Antwort: Auf jeden Fall sind die Pflegenden bemüht, wenn ein solcher Wunsch geäußert wird, diesen zu erfüllen. Aber ehrlich gesagt, angesichts des Pflegenotstandes in Deutschland ist es trotz aller Bemühungen nicht möglich, einen gesetzlichen Anspruch in dieser Form zu erfüllen. 

Frage: Wie beurteilen Sie die Rolle von Schulen in Hinblick auf die Berufsorientierung, gerade auch was Pflegeberufe angeht? 

Antwort: Wir sind gut mit den Schulen vor Ort vernetzt. Soziale Praktika bei uns im Haus werden daher gern wahrgenommen. Daraus ist schon die eine oder andere Ausbildungsanfrage entstanden. Nach den coronabedingten Einschränkungen der letzten Jahre, freuen wir uns, dass wir unsere Einrichtung nun wieder breiter öffnen und auch wieder Informationstage anbieten können.

Frage: Können Sie derzeit alle Ausbildungslätze im Haus besetzen?

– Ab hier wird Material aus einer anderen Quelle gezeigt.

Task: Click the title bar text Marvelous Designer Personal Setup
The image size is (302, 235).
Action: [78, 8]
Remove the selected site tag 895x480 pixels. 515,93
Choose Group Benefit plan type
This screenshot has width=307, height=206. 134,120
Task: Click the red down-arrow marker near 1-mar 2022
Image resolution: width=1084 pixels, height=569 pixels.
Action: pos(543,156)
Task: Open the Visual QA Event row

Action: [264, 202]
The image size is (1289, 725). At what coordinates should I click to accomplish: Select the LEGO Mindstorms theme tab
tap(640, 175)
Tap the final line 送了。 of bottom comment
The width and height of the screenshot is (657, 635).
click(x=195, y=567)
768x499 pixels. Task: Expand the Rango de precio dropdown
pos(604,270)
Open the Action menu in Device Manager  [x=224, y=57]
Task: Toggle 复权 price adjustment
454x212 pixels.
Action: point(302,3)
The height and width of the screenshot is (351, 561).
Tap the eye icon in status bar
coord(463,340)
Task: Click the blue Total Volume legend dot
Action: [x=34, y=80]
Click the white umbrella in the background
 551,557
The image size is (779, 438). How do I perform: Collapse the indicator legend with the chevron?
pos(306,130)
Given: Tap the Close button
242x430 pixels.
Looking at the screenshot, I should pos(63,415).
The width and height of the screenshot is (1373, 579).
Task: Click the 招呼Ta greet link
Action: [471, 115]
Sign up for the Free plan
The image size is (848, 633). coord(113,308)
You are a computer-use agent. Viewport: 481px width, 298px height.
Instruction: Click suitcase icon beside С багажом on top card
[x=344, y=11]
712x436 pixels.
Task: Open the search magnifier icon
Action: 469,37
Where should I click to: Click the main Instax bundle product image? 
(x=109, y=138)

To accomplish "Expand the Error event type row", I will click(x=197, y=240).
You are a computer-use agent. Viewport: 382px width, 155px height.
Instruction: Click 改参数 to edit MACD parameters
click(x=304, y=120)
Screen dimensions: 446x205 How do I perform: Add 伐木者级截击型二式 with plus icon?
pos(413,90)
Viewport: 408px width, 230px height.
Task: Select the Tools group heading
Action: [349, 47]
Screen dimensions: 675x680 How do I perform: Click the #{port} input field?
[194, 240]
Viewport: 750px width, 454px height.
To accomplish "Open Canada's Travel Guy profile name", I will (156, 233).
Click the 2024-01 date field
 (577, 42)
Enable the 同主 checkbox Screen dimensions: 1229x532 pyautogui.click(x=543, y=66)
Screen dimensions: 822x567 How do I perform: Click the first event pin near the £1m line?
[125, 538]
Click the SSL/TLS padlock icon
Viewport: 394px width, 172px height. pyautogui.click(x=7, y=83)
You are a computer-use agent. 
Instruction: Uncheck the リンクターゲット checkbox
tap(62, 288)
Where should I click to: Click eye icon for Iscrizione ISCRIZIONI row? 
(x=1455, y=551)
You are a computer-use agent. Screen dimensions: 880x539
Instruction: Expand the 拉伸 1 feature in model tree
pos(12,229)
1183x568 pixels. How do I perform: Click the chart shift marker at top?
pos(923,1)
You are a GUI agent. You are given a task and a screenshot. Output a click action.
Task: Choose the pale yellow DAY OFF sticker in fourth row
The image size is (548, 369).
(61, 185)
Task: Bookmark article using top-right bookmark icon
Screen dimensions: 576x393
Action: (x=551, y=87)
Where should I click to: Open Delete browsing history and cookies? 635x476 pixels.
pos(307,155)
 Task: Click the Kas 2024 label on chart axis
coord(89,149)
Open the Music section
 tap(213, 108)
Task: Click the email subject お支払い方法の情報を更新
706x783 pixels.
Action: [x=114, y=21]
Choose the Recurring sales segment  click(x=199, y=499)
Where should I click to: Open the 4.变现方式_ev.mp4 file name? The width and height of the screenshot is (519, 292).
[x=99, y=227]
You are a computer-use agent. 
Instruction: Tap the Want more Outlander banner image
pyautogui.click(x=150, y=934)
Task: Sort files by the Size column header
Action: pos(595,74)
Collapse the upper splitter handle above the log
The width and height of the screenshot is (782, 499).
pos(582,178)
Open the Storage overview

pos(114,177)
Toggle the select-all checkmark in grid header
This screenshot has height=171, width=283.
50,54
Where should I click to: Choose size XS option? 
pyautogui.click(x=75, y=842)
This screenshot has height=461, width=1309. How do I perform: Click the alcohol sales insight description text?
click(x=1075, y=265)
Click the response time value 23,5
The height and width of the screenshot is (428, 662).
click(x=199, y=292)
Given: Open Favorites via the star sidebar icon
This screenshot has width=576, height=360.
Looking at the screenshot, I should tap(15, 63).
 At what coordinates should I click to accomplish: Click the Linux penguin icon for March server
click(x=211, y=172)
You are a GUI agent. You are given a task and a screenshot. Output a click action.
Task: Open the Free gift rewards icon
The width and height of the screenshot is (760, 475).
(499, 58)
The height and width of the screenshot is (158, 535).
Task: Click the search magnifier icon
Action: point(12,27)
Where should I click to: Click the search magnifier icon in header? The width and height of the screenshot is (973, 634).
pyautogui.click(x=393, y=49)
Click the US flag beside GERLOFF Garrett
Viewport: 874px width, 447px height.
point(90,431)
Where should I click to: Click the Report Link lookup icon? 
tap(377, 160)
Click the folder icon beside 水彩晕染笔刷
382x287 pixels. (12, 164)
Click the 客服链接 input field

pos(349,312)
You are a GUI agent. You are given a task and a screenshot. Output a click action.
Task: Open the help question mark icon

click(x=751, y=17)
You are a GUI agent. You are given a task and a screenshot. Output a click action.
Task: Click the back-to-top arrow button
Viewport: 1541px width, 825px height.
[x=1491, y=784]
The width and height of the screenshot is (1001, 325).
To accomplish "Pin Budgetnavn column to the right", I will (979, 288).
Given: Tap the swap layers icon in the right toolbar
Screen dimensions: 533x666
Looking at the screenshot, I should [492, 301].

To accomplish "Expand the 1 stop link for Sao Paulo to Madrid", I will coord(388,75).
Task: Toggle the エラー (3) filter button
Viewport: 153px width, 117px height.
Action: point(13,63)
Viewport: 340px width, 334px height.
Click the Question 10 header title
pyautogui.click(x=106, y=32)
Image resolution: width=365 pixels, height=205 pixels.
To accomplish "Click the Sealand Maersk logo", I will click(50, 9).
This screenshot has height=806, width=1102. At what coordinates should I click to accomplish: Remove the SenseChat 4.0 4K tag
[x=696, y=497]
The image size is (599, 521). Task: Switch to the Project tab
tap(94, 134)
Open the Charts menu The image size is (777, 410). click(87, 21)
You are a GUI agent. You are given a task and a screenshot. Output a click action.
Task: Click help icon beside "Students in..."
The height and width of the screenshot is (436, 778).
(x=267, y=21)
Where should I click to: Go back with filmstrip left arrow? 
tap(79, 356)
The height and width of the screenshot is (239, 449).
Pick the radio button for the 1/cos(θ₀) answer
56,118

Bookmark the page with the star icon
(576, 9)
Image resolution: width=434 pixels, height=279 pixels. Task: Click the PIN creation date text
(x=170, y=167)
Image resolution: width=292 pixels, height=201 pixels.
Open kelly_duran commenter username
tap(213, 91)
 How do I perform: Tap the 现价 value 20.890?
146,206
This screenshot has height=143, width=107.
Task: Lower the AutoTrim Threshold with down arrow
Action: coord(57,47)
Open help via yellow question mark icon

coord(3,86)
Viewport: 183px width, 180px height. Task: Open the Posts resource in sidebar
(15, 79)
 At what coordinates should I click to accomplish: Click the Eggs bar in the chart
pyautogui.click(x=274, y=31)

Antwort: Im Johanniter-Haus Dietrichsroth können wir alle 13 Ausbildungsplätze gut besetzen und erhalten weiterhin Bewerbungen, auch von jungen Männern, die die Arbeit in der Pflege nicht zuletzt als sicheren Arbeitsplatz schätzen. 

Frage: Was ist den Bewerbern besonders wichtig?

Antwort: Ein zentrales Thema bei den Bewerbungen ist die berufliche Weiterentwicklung. Bei uns kann man mit einer sehr geringen schulischen Qualifikation einsteigen. Aufgrund der vielfältigen Weiterbildungsmöglichkeiten in den Johanniter-Seniorenhäusern entwickeln wir aber Karrieren. Wir haben dafür Bildungsgutscheine. Und wir nutzen die Jahresgespräche. Erstaunlich ist, dass in diesen Gesprächen oft die Tätigkeit in der bewohnernahen Versorgung als erfüllend angesehen wird.